##### Text to read
This is intended as an introductory, undergraduate-level module for modelling coupled oscillators.
In classical mechanics, systems must transfer energy through some medium in order
to achieve coupling.
- For example, pendula will synchronize when oscillating on a movable surface.
Why do we care about obtaining a mathematical model for a system of coupled, oscillating masses?
- Coupling may be undesired: parasitic electrical potentials, vibrations affecting a civil structure, and so on.
We need to understand coupling if we want to minimize disruptive cases.
##########
Objective 1 — According to the passage on coupled oscillators, what must systems in classical mechanics do to achieve coupling?
Objective 2 — Extend the passage on coupled oscillators, picking up after its final sentence.
The entries come from a separate source.
##### Entries shown
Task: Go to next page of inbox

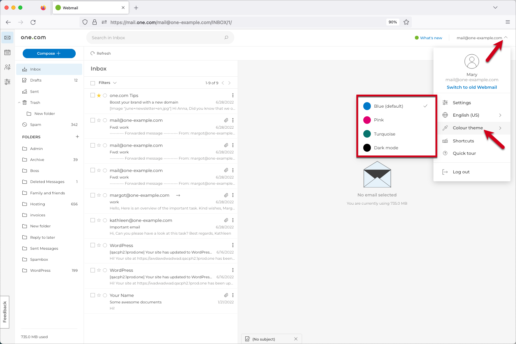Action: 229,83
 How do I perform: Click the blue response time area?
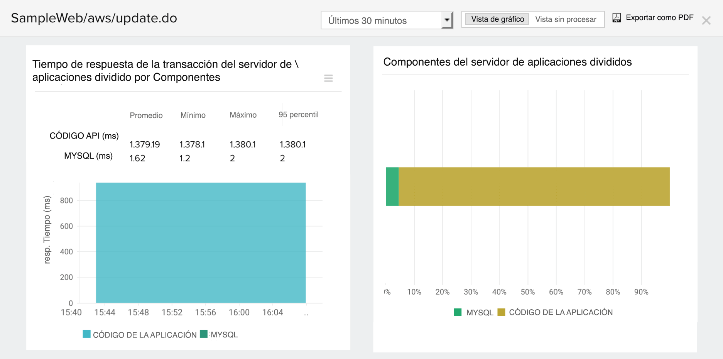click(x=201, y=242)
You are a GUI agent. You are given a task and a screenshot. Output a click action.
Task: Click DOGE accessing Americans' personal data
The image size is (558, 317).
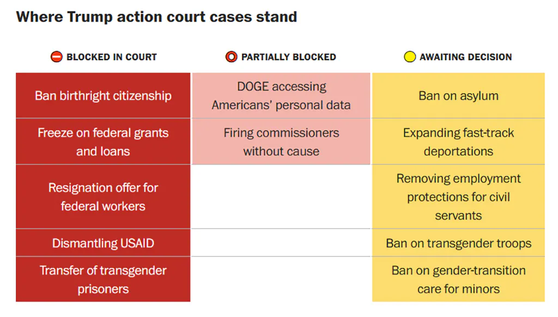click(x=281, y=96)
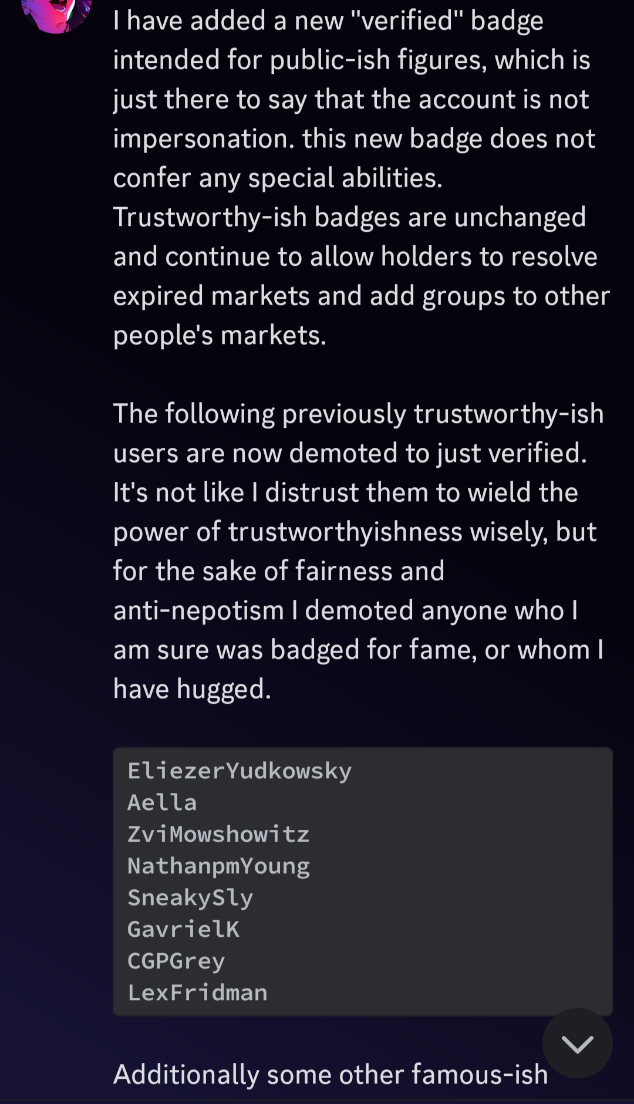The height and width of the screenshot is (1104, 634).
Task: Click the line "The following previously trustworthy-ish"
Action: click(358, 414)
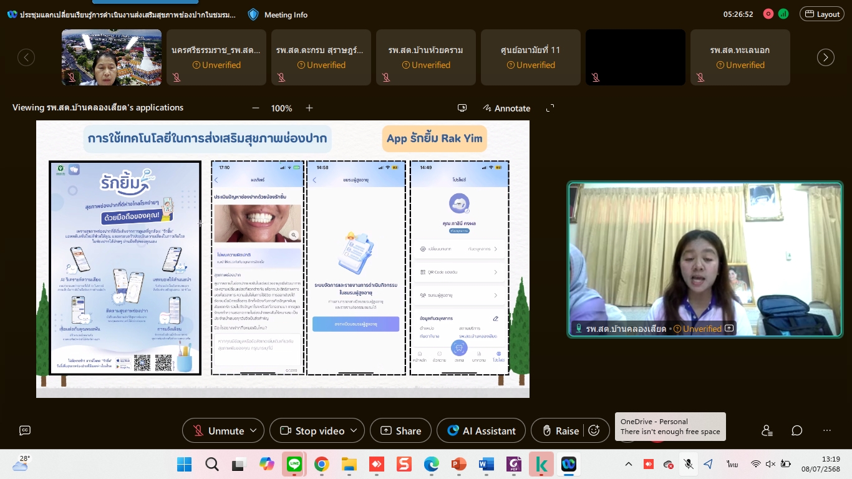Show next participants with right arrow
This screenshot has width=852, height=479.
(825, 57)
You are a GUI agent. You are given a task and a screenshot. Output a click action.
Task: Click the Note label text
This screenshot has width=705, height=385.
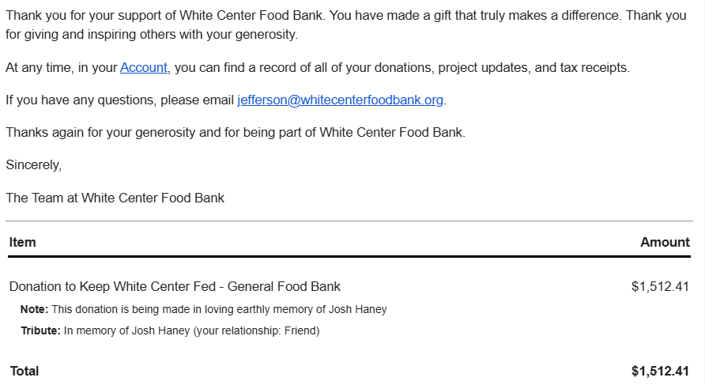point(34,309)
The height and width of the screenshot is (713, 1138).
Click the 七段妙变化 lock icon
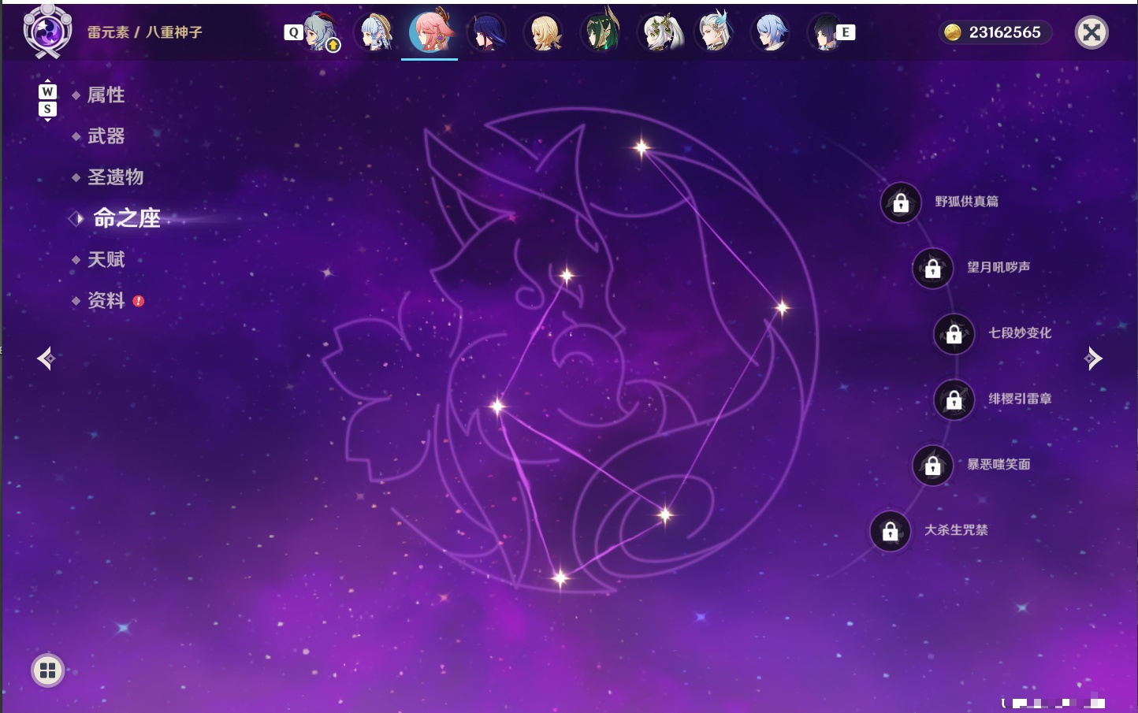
##########
Written answer 1 — They must transfer energy through some medium.

Written answer 2 —
Recall that a particle on a spring is subject to a linear restorative force (Hooke's Law):
$$\blbox{F(x) = -kx} \tag{Eq. 1}$$
In terms of energy mechanics, the particle is subject to the familiar harmonic potential $U(x)$:
$$\blbox{U(x') = \int_{0}^{x} -kx'\ dx' = \frac{1}{2}kx^2} \tag{Eq. 2}$$
Our mechanical oscillator has total energy $E = T + U$, where
T is the system's kinetic energy:
$$\blbox{E = \frac{1}{2}m v^2 + \frac{1}{2}kx^2} \tag{Eq. 3}$$
For a mechanical system undergoing non-rotational motion, x is the center of mass (of the rigid body).
Describing motion of a rigid body is a step-up from particles (point-masses in analytial mechanics).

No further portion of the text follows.